*Texte source*
De nos jours, la diffusion dans cette langue repose sur les épaules de quelques maisons d’édition militantes non subventionnées que sont Ledikasyon pu travayer (LPT), Federation pre school playgroups (FPSP), Bukié banané. De fait, toute baisse d’activité de ces maisons militantes entraîne une baisse sensible de la production écrite créolophone (15). Pourtant, on peut noter l’apparition depuis 30 ans d’une véritable édition en créole. De 1971 à 2001, 240 ouvrages en créole ont été publiés à Maurice, avec une moyenne numérique très stable de 8 par an, dans une production générale en forte hausse. Exception par rapport à l’ensemble (16), seuls 73 livres édités en créole ne concernent pas la littérature, avec une dominante du théâtre (52 ouvrages) et de la poésie (53 œuvres). Le plus grand succès reste le dictionnaire kreol – anglé, édité par LPT en 1984, q vendu à plus de 8 000 exemplaires.
Le tirage moyen est tombé de 2 500 exemplaires dans les années 90 à 1000 de nos jours, avec 30 à 40 % de vente la première année.

*Entrées de position des items*
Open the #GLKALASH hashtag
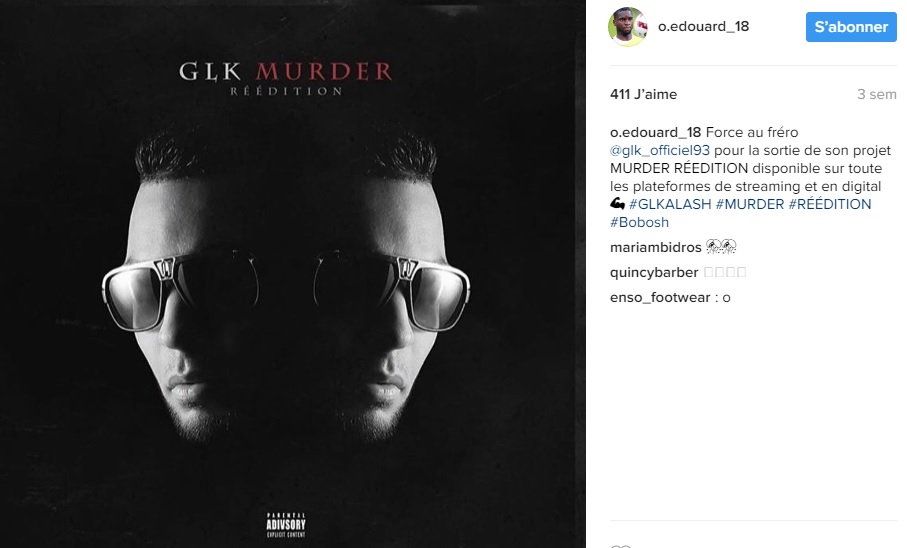The height and width of the screenshot is (548, 907). click(x=670, y=204)
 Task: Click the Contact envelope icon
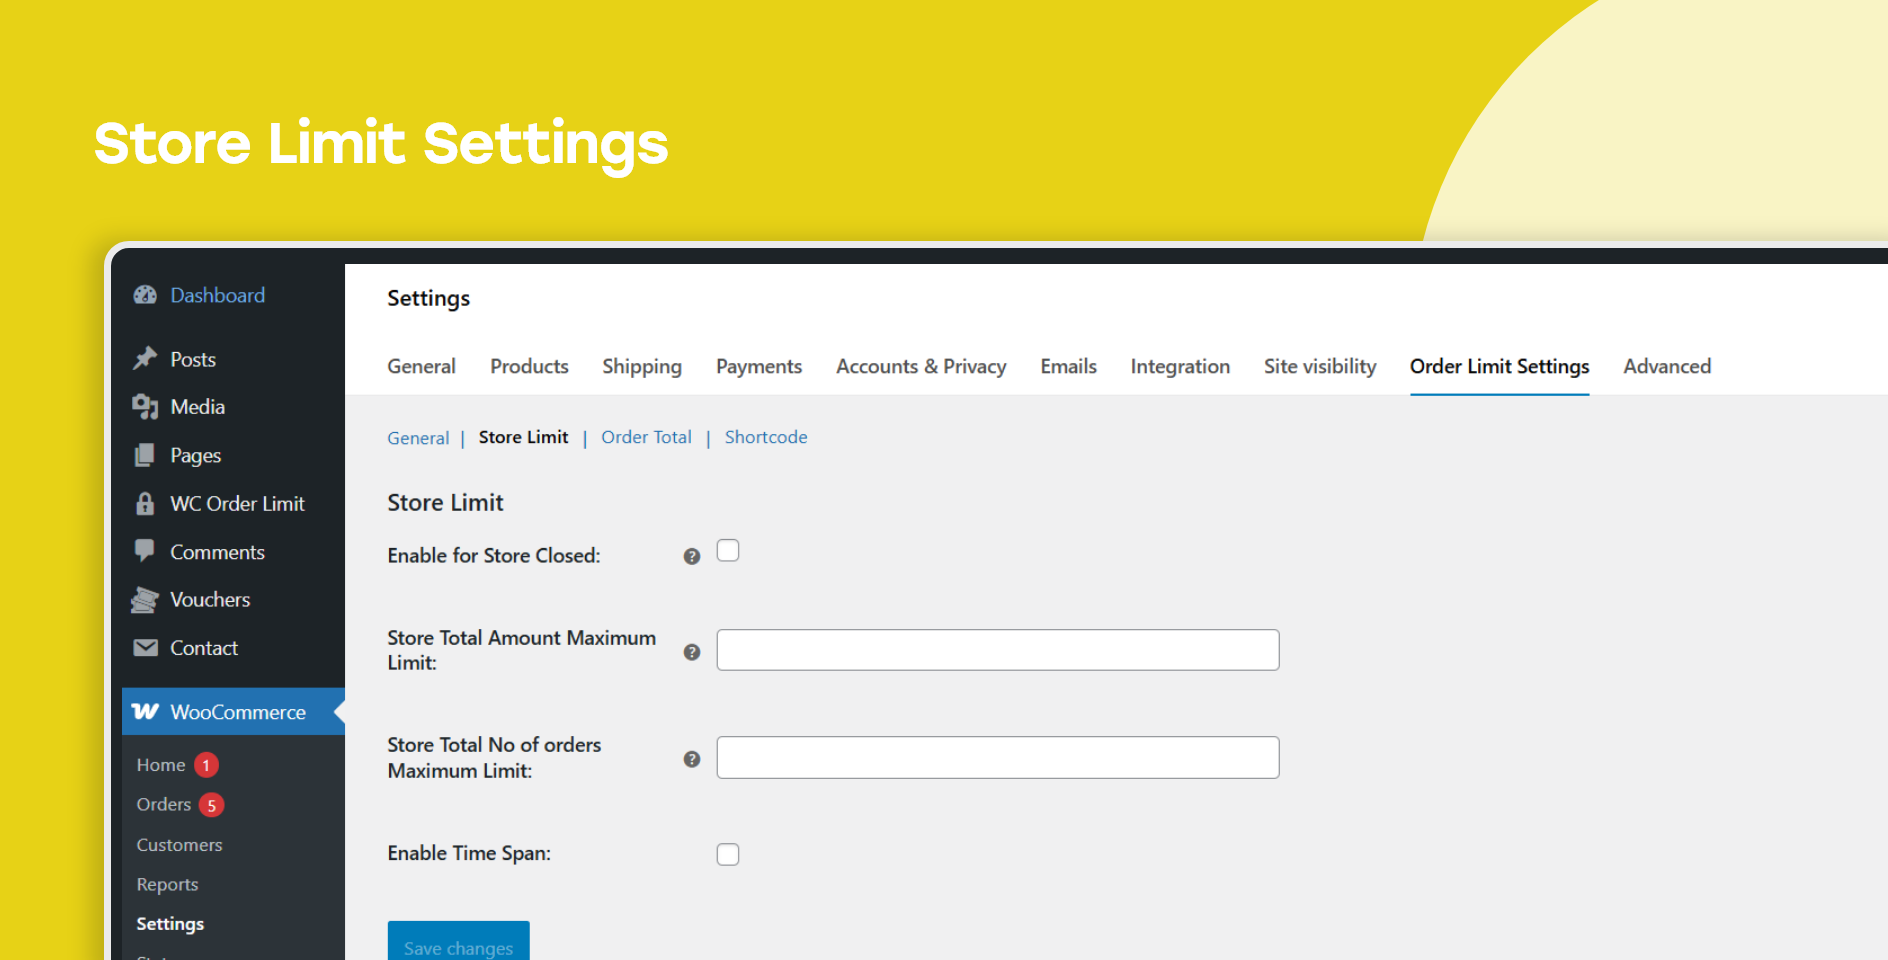click(145, 648)
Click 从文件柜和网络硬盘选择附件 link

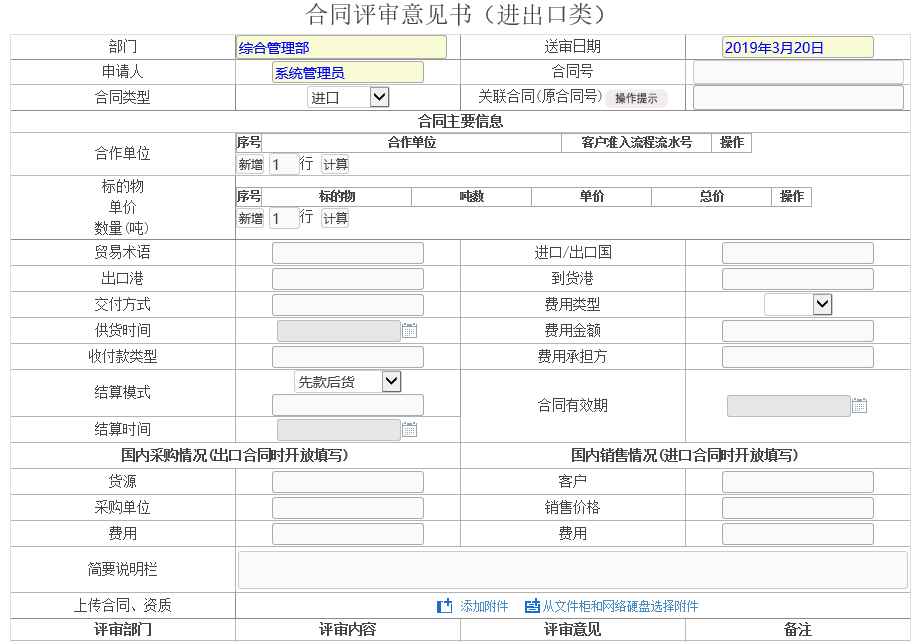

*Votre objectif*
Résumez le texte source en deux phrases.

*Réponse complète*
La diffusion en créole repose sur quelques maisons d'édition militantes non subventionnées (LPT, FPSP, Bukié banané), même si une véritable édition en créole est apparue depuis 30 ans, avec 240 ouvrages publiés à Maurice de 1971 à 2001, soit une moyenne stable de 8 par an. Seuls 73 de ces livres ne concernent pas la littérature, et le tirage moyen est tombé de 2 500 exemplaires dans les années 90 à 1 000 de nos jours.